Logan007 commented 3 years ago

This pull request shall implement some experimental idea to enhance p2p experience.

Basically, it extends the idea of port prediction as found with -L to a much bigger extent, namely by increasing the number of listening sockets as well as replacing the prediction algorithm by using random and a lot more REGISTER attempts.

Work in progress (thus draft) and being built in increments, will definitely take a while. For testing, the current code can always be downloaded here as provided by github's autopacker.

The first commit only adds the capability to pass through a specially flagged QUERY_PEER to the queried edge itself (so, no effect on p2p yet). As QUERY_PEER is sent out only in case of non-working p2p, this can signal the other edge to take some action. The also flagged PEER_INFO answer lets the originally sending edge know when to start taking some action as well.

codecov-commenter commented 3 years ago

Codecov Report

Merging #839 (f55b408) into dev (94e6f4a) will decrease coverage by 0.36%. The diff coverage is 0.00%.

@@            Coverage Diff             @@
##              dev     #839      +/-   ##
==========================================
- Coverage   18.83%   18.46%   -0.37%     
==========================================
  Files          39       39              
  Lines        8305     8470     +165     
==========================================
  Hits         1564     1564              
- Misses       6741     6906     +165

Impacted Files	Coverage Δ
src/edge_utils.c	`0.96% <0.00%> (-0.08%)`	:arrow_down:
src/sn_utils.c	`0.00% <0.00%> (ø)`
src/wire.c	`35.71% <0.00%> (-0.44%)`	:arrow_down:

Continue to review full report at Codecov.

Legend - Click here to learn more Δ = absolute <relative> (impact), ø = not affected, ? = missing data Powered by Codecov. Last update 94e6f4a...f55b408. Read the comment docs.

Logan007 commented 3 years ago

12246f8 adds receptor sockets. They will be temporarily opened while the other end tries to send REGISTERs. If we are lucky, we get a match. This is indicated by the !!! incoming at receptor socket !!! message. No further handling implemented yet.
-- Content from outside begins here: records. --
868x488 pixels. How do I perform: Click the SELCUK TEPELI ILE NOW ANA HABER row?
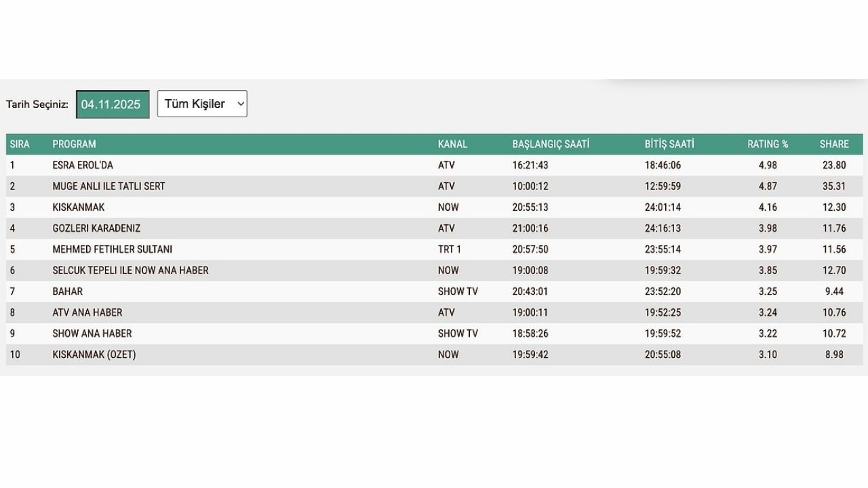(131, 270)
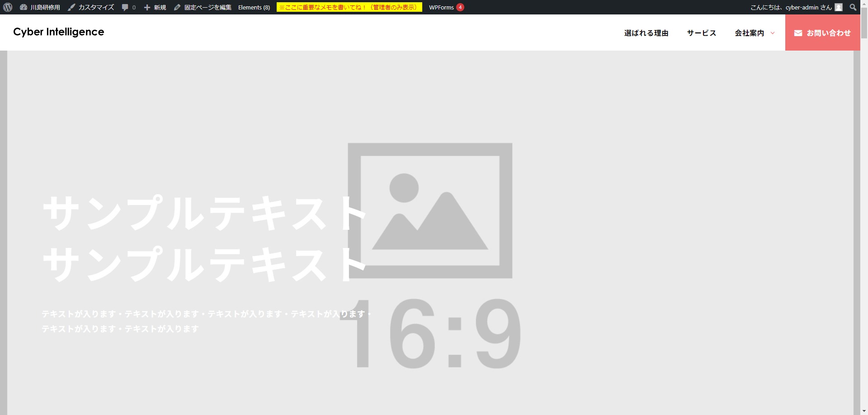Screen dimensions: 868x415
Task: Go to 選ばれる理由 in navigation
Action: (646, 33)
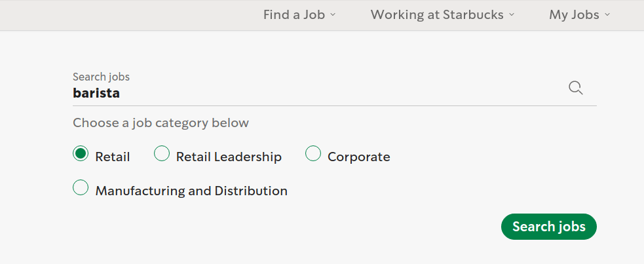Expand the chevron beside Working at Starbucks

coord(512,15)
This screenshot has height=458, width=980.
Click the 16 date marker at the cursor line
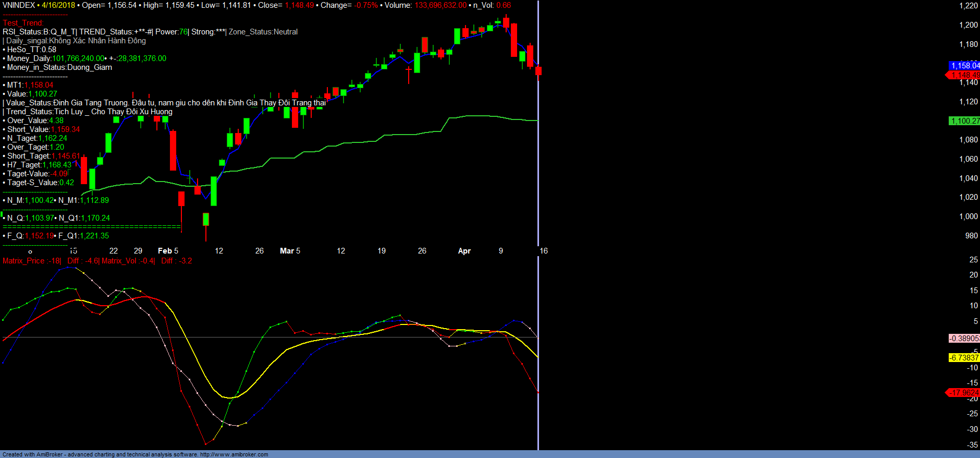coord(544,251)

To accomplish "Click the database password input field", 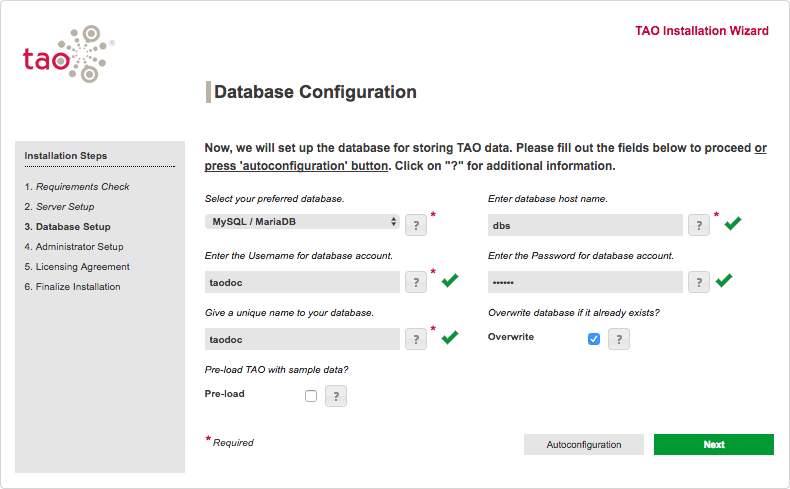I will [x=585, y=282].
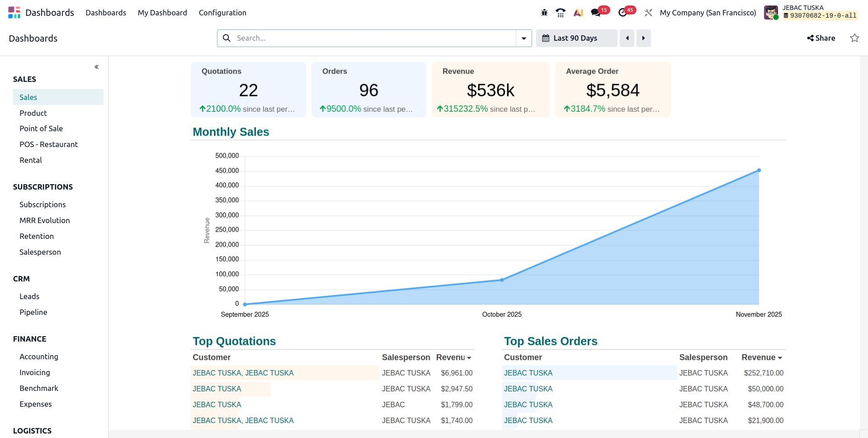Click the Odoo Dashboards app logo

click(x=14, y=13)
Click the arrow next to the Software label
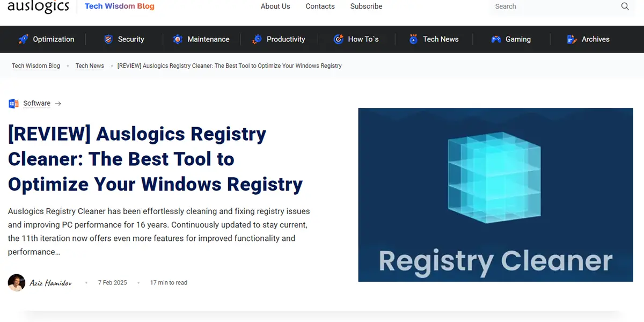 [58, 103]
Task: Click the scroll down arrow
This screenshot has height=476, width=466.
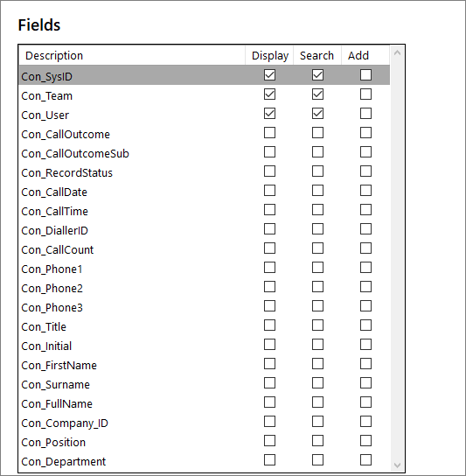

If you want to test, you could try some not-so-p2p edges and ping between them for a few minutes (also replace the supernode with version from this branch). If you see that message at one of the edges, chances are that p2p can be established – later, following this pull request.

Let me know what you find.

lucktu commented 3 years ago

Thank you for trying!

I got it, but it’s hard, and it didn’t turn into p2p.

001

The following images were taken in 10 minutes, and those "!!!" were picked up within the first 2 minutes of the ping.

002-10m

003-10m

The following images were taken in 60 minutes, and those "!!!" were picked up within the first 1 minutes of the ping, it seems so easy at first (after restarting 2 edges and ping), but so hard later(never get the chance? it's worth studying)? always psp.

003-60m

Edge has only a 10% chance of seeing it, and zerotier has always seen it, by "netstat -ap|grep xxx" 004

Logan007 commented 3 years ago

Thank you for testing!

I got it

If you get the message at one end at least, it means that you likely will get p2p once this pull request is done.

and it didn’t turn into p2p

Not yet, but hopefully when this pull request is done.

The following images were taken in 60 minutes, and those "!!!" were picked up within the first 1 minutes of the ping, it seems so easy at first (after restarting 2 edges and ping), but so hard later(never get the chance? it's worth studying)? always psp.

However, while testing, I found that it sometimes turns into n2n "by accident", that is when randomly trying to send REGISTERs to the receptor sockets happens to hit the original peer connection port (once newly opened by the NAT for connecting to the peer – instead of using the main socket). But this is very rare. If it happens, no more PEER_QUERies (as we have p2p) are sent and thus no more messages output to the screen later. You might already have gotten p2p in this case!

This receptor socket method does not immediately jump in as it uses some network resources. It starts with every other PEER_QUERY request in case p2p can't be established, that is after 40 to 60 seconds or so which makes it more suitable for longer lasting connections (shorter connections forwarded by supernode if STUN-like method does not work, not worth the effort of receptor socket method). And not every try is successful. Depending on the NATs, it might even never be successful.

lucktu commented 3 years ago

Yes, it’s still to be explored.

When I test in the local area network(in lan; edge ... -e xxx -E), even if it is p2p, will not show "!!!", but at this time the value of ping is larger, is 4 ms, normal should be 1. x ms. when psp, it is 10 ms.

I think such efforts should be made in the corridors of affluence, and could be more violent, when it’s not p2p.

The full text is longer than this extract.